Report every line below that has the string "will" in it.

Dataset excerpts
=-=-=-=-=

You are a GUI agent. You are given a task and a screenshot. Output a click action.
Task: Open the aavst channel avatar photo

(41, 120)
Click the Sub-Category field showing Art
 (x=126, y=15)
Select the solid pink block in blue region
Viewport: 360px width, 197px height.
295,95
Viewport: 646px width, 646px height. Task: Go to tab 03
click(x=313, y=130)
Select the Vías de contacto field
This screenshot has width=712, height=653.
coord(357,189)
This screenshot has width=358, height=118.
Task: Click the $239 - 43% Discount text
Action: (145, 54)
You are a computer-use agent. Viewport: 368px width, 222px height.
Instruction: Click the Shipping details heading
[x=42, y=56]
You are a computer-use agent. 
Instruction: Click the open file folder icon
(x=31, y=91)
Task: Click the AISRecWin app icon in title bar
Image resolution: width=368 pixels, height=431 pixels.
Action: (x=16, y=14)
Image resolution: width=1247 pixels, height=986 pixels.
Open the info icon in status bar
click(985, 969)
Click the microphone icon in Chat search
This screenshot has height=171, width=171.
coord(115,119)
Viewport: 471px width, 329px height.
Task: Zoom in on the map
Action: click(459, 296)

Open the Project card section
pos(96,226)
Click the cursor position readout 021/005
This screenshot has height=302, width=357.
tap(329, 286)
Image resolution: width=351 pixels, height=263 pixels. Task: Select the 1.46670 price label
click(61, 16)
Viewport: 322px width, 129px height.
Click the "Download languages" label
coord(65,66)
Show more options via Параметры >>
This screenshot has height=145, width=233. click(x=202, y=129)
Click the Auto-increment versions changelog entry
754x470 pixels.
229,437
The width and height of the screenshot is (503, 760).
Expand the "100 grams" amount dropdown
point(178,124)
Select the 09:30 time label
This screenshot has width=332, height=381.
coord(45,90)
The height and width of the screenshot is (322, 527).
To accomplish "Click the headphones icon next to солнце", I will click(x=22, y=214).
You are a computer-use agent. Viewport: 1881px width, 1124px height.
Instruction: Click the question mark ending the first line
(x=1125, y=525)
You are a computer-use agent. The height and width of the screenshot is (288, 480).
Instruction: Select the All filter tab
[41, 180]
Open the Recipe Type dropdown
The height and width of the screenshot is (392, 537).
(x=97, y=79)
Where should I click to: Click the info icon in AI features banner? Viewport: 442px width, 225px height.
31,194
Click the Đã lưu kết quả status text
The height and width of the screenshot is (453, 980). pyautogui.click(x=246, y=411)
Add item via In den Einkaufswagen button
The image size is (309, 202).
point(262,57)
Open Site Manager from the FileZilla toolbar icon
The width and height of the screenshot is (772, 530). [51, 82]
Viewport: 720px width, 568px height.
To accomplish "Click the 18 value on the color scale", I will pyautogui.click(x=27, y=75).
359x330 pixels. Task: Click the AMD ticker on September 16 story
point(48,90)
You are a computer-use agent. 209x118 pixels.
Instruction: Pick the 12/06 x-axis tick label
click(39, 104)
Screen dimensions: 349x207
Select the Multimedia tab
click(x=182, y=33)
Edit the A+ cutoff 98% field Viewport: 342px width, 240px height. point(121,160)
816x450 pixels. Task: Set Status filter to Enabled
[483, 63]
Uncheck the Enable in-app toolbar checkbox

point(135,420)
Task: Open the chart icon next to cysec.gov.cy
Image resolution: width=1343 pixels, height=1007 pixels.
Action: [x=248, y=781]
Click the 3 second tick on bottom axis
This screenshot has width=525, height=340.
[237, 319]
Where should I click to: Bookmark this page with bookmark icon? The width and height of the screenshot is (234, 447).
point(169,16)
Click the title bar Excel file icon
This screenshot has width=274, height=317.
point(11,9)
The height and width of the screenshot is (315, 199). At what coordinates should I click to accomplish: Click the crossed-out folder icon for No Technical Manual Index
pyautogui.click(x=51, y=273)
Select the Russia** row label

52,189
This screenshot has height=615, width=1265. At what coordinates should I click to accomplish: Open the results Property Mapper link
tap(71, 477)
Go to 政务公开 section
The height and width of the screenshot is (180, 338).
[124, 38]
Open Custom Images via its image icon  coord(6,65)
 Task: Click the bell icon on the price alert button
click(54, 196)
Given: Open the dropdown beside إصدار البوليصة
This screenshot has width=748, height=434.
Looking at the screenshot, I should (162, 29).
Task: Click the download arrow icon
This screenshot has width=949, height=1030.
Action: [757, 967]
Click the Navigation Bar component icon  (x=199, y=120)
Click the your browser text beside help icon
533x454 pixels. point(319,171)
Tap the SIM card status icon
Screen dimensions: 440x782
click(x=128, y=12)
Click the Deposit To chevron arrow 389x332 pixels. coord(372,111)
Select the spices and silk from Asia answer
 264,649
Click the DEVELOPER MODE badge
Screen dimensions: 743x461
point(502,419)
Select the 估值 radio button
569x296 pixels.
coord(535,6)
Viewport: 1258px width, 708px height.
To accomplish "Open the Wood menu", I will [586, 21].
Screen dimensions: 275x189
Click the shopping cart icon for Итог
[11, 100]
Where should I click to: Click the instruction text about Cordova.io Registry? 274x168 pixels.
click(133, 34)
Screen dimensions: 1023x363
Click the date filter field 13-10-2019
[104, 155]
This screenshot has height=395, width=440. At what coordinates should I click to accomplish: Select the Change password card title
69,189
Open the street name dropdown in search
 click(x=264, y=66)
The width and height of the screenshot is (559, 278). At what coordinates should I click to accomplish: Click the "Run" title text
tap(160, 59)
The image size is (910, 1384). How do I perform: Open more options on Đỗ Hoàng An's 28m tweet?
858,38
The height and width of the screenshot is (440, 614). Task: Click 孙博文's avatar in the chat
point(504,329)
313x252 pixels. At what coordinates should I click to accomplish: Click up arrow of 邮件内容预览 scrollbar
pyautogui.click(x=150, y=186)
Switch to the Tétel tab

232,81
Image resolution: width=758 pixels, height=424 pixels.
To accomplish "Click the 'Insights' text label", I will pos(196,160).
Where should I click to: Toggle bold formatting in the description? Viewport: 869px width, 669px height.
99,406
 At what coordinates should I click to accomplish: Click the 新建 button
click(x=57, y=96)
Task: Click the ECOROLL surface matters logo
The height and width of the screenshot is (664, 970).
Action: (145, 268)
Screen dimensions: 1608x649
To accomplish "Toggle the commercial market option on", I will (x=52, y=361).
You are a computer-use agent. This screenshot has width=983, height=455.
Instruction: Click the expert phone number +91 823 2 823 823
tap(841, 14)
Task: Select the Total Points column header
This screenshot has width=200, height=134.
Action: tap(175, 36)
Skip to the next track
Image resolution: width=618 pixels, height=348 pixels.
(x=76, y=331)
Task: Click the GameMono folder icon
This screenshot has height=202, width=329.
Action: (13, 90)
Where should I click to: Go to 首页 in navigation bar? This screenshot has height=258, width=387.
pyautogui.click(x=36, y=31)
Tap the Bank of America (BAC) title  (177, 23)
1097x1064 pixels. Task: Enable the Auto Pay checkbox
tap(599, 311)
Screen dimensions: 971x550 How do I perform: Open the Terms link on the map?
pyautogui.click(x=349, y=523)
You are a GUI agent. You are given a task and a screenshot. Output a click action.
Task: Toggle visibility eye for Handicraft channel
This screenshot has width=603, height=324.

=-=-=-=-=

Your response
To accomplish "Click the headphones icon next to солнце", I will click(x=22, y=214).
To accomplish "Click the 18 value on the color scale", I will pyautogui.click(x=27, y=75).
To accomplish "Open the Wood menu", I will [586, 21].
To accomplish "Click the 'Insights' text label", I will pos(196,160).
To accomplish "Toggle the commercial market option on", I will (x=52, y=361).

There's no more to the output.